Hydrema deliver two machines to Australia’s Antarctic Program
Two Hydrema 922Gs have joined the (AAD) Australian Antarctic Division's fleet to become a part of Australia's Antarctic Program.
When Australia's new Antarctic icebreaking research and supply vessel - the RSV Nuyina, sets its course toward Antarctica in 2021, two Hydrema 922G MultiChassis will be on board and prepared to lift a heavy workload on the icy continent.
The two Hydremas will be stationed respectively at Casey and Davis research stations in Antarctica, with a tipping body and a flat top tray for container transport.
From here they will provide a "roll-on, roll-off" cargo delivery and resupply service, of both 10 and 20-foot shipping containers, oversized cargo, and 10-foot "isotanks" of aviation fuel, from the barges on board the RSV Nuyina.
About the trucks
The articulated 922G MultiChassis versions have a hydraulic hook-lift system that allows them to self-load and unload containers. They weigh in at only 14 tonnes, which is one of the main reasons the AAD chose Hydrema trucks over other similar trucks. The reason behind this is that the ADD operates with a load limit of 34 tonnes when transporting cargo on the sea ice. The Hydrema trucks can, therefore, transport containers of up to 20 tonnes, which makes them very efficient and the perfect match for the tasks in the Antarctic.

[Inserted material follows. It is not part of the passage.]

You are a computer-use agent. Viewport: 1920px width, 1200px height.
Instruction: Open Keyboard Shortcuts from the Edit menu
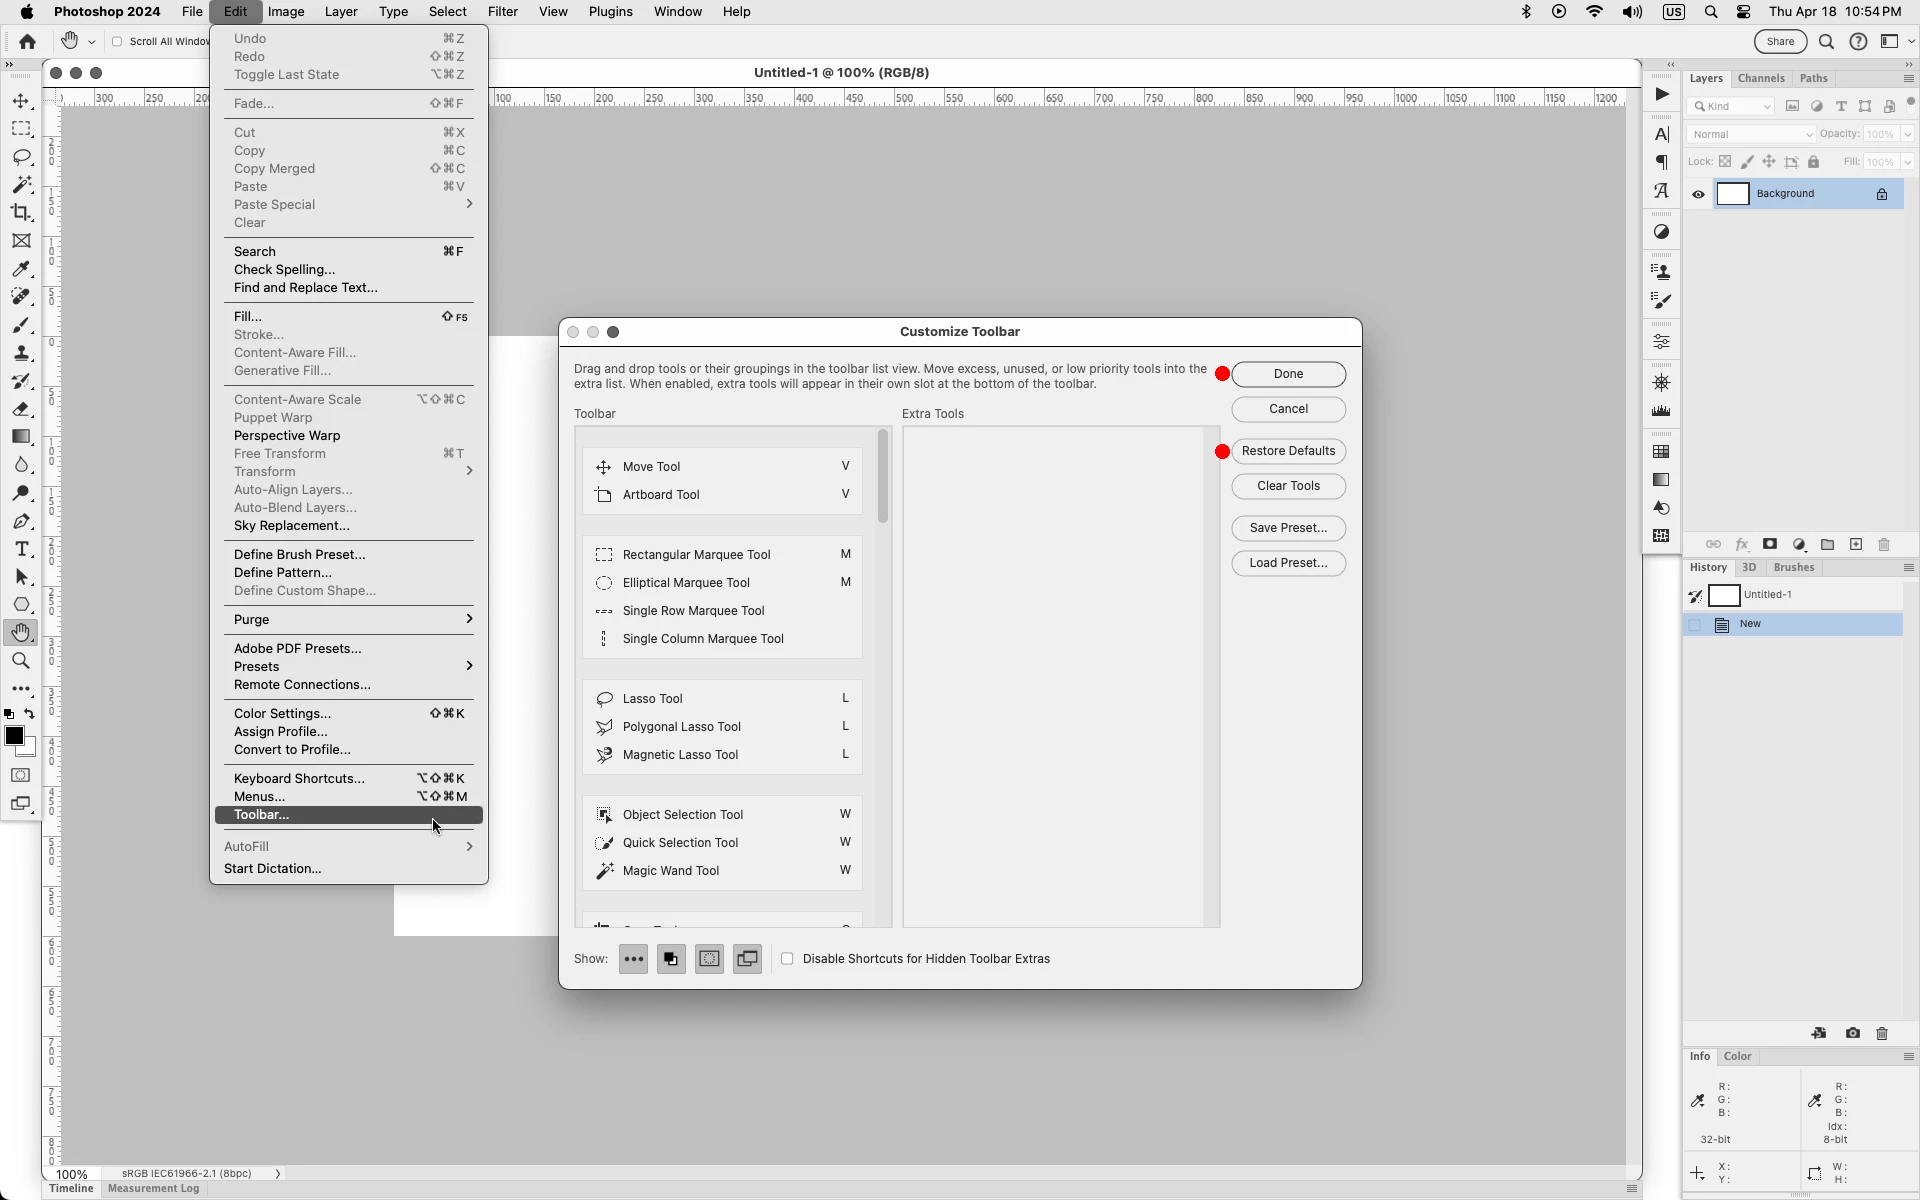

The 922Gs are full-off road trucks with the highest power to weight ratio on the market and with excellent driving capabilities at all speeds and on all surfaces, due to the oscillated and hydraulic stabilised pivot joint. The combination of the rigid front axle with electronically controlled suspension and level control that aligns the machine in an optimal position, provide the operator with a high level of stability and comfort. Due to the design, all six wheels are in constant contact with the surface, which ensures low ground pressure as the weight is equally distributed.
But before shipping out to Antarctica in 2021-22 with the RSV Nuyina, the 922Gs will undergo a winterisation and be modified, so they are well equipped to handle the often extreme climate conditions in Antarctica, where temperatures quickly can drop to below minus 35 degrees Celsius.
The winterisation of the trucks will take place at the Australian Antarctic Division, where they will be modified with the addition of low-temperature oils and fluids, installation of block heaters to pre-heat coolant and battery heaters, and have 8 LED work lights mounted. At the same time, there will be special protection over the windows.
After the winterisation of the machines, the two 922Gs will be fully operational and equipped to the tasks in Antarctica, where they will be a crucial link between the RSV Nuyina and the research stations.
Facts about the Australian Antarctic Program and the RSV Nuyina
The Australian Antarctic Program (AAP), led by the AAD, conducts world-class science of critical national importance and global significance that delivers on Australian Antarctic policy and operational priorities. The AAP and its scientists conduct research on the continent and in the Southern Ocean, including research into climate, biodiversity, fisheries and environmental protection.
The RSV Nuyina will be the world's best scientific capability in the polar region at this time and will form the centrepiece of Australia's Antarctic presence for decades to come. Equipped with state of the art research equipment and facilities such as a moon pool, the ship's 116 scientists from all over the world, will be able to perform research 24/7.
The concept design of the ship was developed by the Danish engineering company Knud E. Hansen, while the design and construction are conducted by the Dutch Damen Group's facility in Romania. In the keel of the ship, coins from Romania, Holland and Denmark sit alongside an Australian coin, from the Royal Australian Mint, in recognition of each countries contribution to the design and construction of the ship. Depicted on the Danish coin is His Royal Highness Crown Prince Frederik of Denmark and Crown Princess Mary.
So when the two 922Gs arrive in Antarctica, they will be part of a very important scientific program for decades to come.